June 12, 2012

Not Allowed to Be

Life gave me a hand but I haven't learned how to deal. So I sit here trying to figure it out, and I walk around the house in my mind, leaving to previous tenses and hypothetical scenes where I do something that I later take back. The steps lead me through the lino-lined corridor out of my room into the dining, then left to the lounge, where I look outside through the window and the white fabric curtains to the orange and red leaves still icicled on thin branches, and cars pass underneath, from onewhere to twowhere, and then I walk back the same way, catch a glimpse of a body moving closer in the mirror and then turning right down the corridor and into my room again. That is the pacing routine I carry on whenever I am at home alone and am thinking about something.

This morning I woke up with a sense of happiness that I see as a shadow in the light of the day. It begged me to think about how there are these contours drawn that slip behind and follow me. I look at the silhouette often, its loyal scraping against the furniture and lino as I move, never leaving a trace, except to me, except to tell me that it's there.

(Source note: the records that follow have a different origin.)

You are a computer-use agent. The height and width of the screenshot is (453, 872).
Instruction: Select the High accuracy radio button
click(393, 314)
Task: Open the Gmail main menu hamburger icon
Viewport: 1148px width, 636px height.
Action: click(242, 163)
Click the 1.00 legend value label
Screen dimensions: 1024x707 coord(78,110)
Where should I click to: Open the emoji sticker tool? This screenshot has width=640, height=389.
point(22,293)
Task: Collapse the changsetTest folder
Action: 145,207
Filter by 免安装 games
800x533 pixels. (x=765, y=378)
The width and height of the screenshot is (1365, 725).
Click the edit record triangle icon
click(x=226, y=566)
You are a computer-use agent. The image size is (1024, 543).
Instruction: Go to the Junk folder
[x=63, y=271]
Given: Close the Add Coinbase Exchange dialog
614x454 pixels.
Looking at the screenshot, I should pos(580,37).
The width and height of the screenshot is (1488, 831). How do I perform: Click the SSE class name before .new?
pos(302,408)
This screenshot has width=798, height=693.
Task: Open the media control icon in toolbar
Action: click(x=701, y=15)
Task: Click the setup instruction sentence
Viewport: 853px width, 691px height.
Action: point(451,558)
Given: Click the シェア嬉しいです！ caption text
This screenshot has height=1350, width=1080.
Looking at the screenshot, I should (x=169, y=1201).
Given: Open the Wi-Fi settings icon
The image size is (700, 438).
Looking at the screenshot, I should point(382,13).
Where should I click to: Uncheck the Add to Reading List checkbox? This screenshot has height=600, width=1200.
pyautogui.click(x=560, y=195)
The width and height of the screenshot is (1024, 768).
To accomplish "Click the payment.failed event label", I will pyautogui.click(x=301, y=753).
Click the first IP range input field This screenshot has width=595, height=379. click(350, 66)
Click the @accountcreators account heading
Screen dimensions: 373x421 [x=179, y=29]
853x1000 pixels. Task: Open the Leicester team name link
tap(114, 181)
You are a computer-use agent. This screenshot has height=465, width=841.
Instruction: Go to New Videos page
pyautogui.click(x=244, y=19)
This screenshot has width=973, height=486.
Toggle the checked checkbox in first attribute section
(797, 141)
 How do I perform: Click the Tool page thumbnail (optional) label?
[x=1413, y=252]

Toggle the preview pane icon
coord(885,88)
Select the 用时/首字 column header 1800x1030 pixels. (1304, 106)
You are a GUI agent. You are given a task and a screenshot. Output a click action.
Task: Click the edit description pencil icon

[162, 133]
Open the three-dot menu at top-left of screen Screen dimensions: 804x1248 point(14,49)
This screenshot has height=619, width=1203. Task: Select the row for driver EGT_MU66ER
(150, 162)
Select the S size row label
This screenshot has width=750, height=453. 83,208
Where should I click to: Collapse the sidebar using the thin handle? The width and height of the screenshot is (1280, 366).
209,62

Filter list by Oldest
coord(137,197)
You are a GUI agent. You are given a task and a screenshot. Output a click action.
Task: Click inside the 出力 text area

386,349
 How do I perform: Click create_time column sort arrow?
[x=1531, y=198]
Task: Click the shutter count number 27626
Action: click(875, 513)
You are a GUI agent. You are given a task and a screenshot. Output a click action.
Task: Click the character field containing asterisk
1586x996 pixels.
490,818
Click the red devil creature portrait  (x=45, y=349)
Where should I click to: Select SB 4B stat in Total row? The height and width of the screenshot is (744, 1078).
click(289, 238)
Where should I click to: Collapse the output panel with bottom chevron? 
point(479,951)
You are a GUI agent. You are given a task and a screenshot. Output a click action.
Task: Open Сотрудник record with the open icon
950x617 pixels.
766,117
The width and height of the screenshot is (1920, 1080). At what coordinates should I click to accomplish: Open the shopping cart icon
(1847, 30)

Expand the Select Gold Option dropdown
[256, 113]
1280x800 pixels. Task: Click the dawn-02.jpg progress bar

{Life's too short to even care at all}
Just below the morning lies a table sleeping. Its edges are round, if a little rough, and appear to expand and contract like a breathing chest. A too-short life happens on this table, taking place and space by the throat in some sort of not-always-memorable violence. On this table this morning was sand, powdered thin but felt awhole, into a face, mine. And this face only knew its contours to be of cheek and jaw and nearear through the fingertips of two familiar hands, drawing them. Their contact;- the contact brought within me a great sense of safety and warmth, one I hesitate to attribute in daylight to anyone, but under the morning, know well to be someone's because I remember the minute texture by the shadow the memory casts upon the day man.

{A dark world aches for a splash of the sun}
Below one of several passed mornings, at the curvature of the night I felt the same so-familiar ache of warmth and affection. It was as physical as I can call of that sleeping table. It was an else of an embrace, just a holding. And when the morning came above, I felt the affection dissolve under the covers, reconstituting a shadow that would be unveiled as I pulled the sheets off me and walked out of my room, trailed by it.

Daylight, as it corners rooms now, as it covers even the undersides of couches and hinges, yearns to reveal shadows. And the shadow, when I look back, looks back at me, grave-silent, potential, delayed deeply, deeply deferred by distraction, owned by destruction. I can't imagine it white. Yes, I can imagine it, and the limboing teeter-tottering undulates with a desire of a freedom I cut and remains.

{I'm waiting for this cough syrup to come down}
I'm no longer sure if I was ever sure that I had Aces in my arteries, because I've always hesitated to play them. 


2 comments:

Megan said...

Je ne suis pas sûre si je comprends, mais en tout cas, je crois en toi.

Megan said...

Oh, this really is personal, re-reading it again. Thank you for sharing that. I'm glad you felt safe enough to put it up. Truly. And of course you are allowed to be.